Дебюсси, несомненно, был тронут необычностью текста, религиозным сюжетом. Он восхищался «Парсифалем» и не скрывал этого, хотя был весьма недоволен либретто этой оперы, а в хоре детских голосов находил «фальшивые красоты, которые с трудом сойдут за детскую наивность». Используя сюжет еще более сомнительный, чем у Вагнера, Дебюсси достигает синтеза. Вся партитура выдержана в возвышенном тоне. Дважды возникающий образ Христа (темы Страстей и Доброго Пастыря), открытие врат Рая и следующее за этим небесное пение займут место среди прекраснейших страниц религиозной музыки. Строгость, к которой тяготеет Дебюсси, начиная с «Иберии», принесла свои плоды: облегченность оркестрового состава и гармонической ткани, тонкость инструментовки придают сочинению прозрачность витража. Музыка для театра и музыка духовная: очевидно, и то и другое требовало от автора самоотверженности и концентрации, присущих глубинным поискам Малларме или Валери.

Все последние пьесы Дебюсси сочинены в 1915 г. Сюита для двух фортепиано «Белым и черным», как и «Мученичество», воплощает разреженность пронизанной светом материи. «12 фортепианных этюдов», последовательно восходя по ступеням виртуозности, подчинены замыслу, уже осуществленному в области симфонической музыки (балет «Игры»): достигнуть чистой сонорности. Зная, сколь важное место отведено в его партитуре «неслышимому», Дебюсси дерзнул написать: «изощреннейший из японских эстампов — детская игра по сравнению с графикой некоторых моих страниц». Удивительное заключение всего фортепианного творчества композитора, ретроспективно многое в нем объясняющее, — ведь именно на клавиатуре ставил Дебюсси свои первые эксперименты по «музыкальной химии».

Это выражение с очевидностью напоминает нам об «Алхимии слова» Рембо. Обретение исконной просодии языка — такова цель символизма и в музыке, и в поэзии. Дебюсси достиг этого в своей области, так же как Рембо, Малларме и Валери — в своей.

L. Wallas: Les idées de Debussy,Paris 1927 — E. et G. Inghelbrecht: Claude Debussy,Paris 1953 — V. L. Seroff:Claude Debussy,Paris 1957 — L. Wallas: Debussy et son temps,Paris 1958 — E. Lockspeiser: Debussy, his life and mind,New York 1962 — M. Dietschy: La passion de Claude Debussy,Neuenburg 1962 — J. Barraqué: Claude Debussy,1964.

 

 

ДЮКА Поль (Париж, 1865 — Париж, 1935).

П. ДЮКА. Гравюра Анюке

П. ДЮКА. Гравюра Анюке

Можно ли всерьез попытаться причислить Дюка к символистам? На первый взгляд, невозможно: природа творчества, дух, его направляющий, формирование композитора — все, по-видимому, указывает на принадлежность Дюка к консервативному лагерю, вернее, даже к музыкальному академизму того времени. Его превозносили за то, что «стремление достигать совершенства было для него жизненной потребностью», — будто не замечая, что при этом Дюка остался чужд всем новейшим соблазнам современного музыкального языка.

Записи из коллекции
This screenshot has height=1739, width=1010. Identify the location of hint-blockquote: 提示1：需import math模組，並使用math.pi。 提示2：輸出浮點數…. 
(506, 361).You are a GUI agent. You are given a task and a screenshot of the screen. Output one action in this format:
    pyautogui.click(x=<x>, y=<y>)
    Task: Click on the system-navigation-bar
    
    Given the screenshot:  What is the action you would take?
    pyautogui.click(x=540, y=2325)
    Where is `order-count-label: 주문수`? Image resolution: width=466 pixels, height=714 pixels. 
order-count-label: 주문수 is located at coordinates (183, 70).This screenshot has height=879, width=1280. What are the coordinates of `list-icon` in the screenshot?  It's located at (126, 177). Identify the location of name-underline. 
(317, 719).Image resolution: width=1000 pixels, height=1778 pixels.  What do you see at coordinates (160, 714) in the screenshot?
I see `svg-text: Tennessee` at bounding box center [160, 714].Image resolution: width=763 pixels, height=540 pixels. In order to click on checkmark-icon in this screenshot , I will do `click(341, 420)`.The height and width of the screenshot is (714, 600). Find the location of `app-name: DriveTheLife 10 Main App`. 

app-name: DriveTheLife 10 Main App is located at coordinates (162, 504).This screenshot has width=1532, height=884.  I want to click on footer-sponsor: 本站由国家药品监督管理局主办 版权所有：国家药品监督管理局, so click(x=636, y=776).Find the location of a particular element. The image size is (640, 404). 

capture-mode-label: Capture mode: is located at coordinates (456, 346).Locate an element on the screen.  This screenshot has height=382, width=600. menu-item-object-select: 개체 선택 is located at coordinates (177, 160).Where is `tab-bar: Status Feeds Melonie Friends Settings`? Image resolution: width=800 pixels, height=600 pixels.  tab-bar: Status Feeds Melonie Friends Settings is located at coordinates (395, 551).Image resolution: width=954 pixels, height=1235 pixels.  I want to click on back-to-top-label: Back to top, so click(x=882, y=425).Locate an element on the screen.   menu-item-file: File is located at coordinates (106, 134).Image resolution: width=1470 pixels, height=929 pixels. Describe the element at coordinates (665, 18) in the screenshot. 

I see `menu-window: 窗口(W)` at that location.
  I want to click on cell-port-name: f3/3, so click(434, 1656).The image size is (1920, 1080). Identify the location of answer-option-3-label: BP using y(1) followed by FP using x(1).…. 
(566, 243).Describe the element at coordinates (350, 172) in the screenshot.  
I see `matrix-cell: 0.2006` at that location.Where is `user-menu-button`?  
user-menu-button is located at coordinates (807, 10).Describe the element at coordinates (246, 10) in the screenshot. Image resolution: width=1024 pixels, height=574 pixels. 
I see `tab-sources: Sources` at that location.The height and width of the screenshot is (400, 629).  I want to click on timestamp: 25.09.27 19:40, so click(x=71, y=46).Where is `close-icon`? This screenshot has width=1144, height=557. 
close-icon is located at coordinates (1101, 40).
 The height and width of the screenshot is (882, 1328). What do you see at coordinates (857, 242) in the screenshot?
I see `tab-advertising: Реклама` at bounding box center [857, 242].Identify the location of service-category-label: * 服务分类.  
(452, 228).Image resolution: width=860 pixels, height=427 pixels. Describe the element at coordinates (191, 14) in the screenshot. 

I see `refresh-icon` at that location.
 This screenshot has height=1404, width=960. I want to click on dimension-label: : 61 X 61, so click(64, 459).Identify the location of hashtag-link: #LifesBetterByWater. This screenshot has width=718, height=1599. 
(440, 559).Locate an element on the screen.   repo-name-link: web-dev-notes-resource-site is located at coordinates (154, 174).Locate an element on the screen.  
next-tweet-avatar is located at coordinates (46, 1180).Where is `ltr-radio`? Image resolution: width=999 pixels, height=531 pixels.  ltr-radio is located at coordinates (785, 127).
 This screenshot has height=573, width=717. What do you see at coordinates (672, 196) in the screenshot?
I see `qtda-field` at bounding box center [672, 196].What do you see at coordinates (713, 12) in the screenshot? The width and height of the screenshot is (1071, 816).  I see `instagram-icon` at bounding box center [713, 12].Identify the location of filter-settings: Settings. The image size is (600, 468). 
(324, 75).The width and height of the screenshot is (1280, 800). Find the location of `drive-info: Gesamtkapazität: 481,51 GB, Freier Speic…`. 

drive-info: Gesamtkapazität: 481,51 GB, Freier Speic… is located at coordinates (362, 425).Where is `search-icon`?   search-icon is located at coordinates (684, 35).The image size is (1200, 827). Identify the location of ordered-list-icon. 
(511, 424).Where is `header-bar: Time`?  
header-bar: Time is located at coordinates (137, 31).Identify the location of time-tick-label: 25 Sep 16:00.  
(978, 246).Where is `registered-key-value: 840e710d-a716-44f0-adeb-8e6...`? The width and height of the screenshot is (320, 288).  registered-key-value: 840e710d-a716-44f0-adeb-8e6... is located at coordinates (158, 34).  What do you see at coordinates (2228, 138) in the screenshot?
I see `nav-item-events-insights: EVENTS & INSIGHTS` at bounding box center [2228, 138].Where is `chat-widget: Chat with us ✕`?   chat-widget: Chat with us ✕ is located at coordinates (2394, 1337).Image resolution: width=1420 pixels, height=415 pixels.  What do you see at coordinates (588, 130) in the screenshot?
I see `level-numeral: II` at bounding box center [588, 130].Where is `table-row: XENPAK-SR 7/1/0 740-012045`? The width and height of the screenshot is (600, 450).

ОПИСАНИЕ ЗАДАНИЯ >>
Объясните одним–тремя предложениями, почему, согласно отрывку о Дебюсси и Дюка, Дюка на первый взгляд невозможно причислить к символистам. Эти записи взяты из другого источника.

РЕЗУЛЬТАТ >>
Природа его творчества, дух, который им направляет, и формирование композитора, по-видимому, указывают, что Дюка принадлежит к консервативному лагерю. Вернее, они относят его к музыкальному академизму того времени.